- _WHAT THIS TASK INVOLVES_
Write out the material below exactly, with no line missing.

+++ RECORDS FOR THE TASK +++

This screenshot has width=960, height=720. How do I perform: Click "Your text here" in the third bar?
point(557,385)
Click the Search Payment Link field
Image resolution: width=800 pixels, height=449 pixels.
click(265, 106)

+++

- _RESULT OF THE TASK_
This screenshot has width=960, height=720. How do I perform: Click "Your text here" in the third bar?
point(557,385)
Click the Search Payment Link field
Image resolution: width=800 pixels, height=449 pixels.
click(265, 106)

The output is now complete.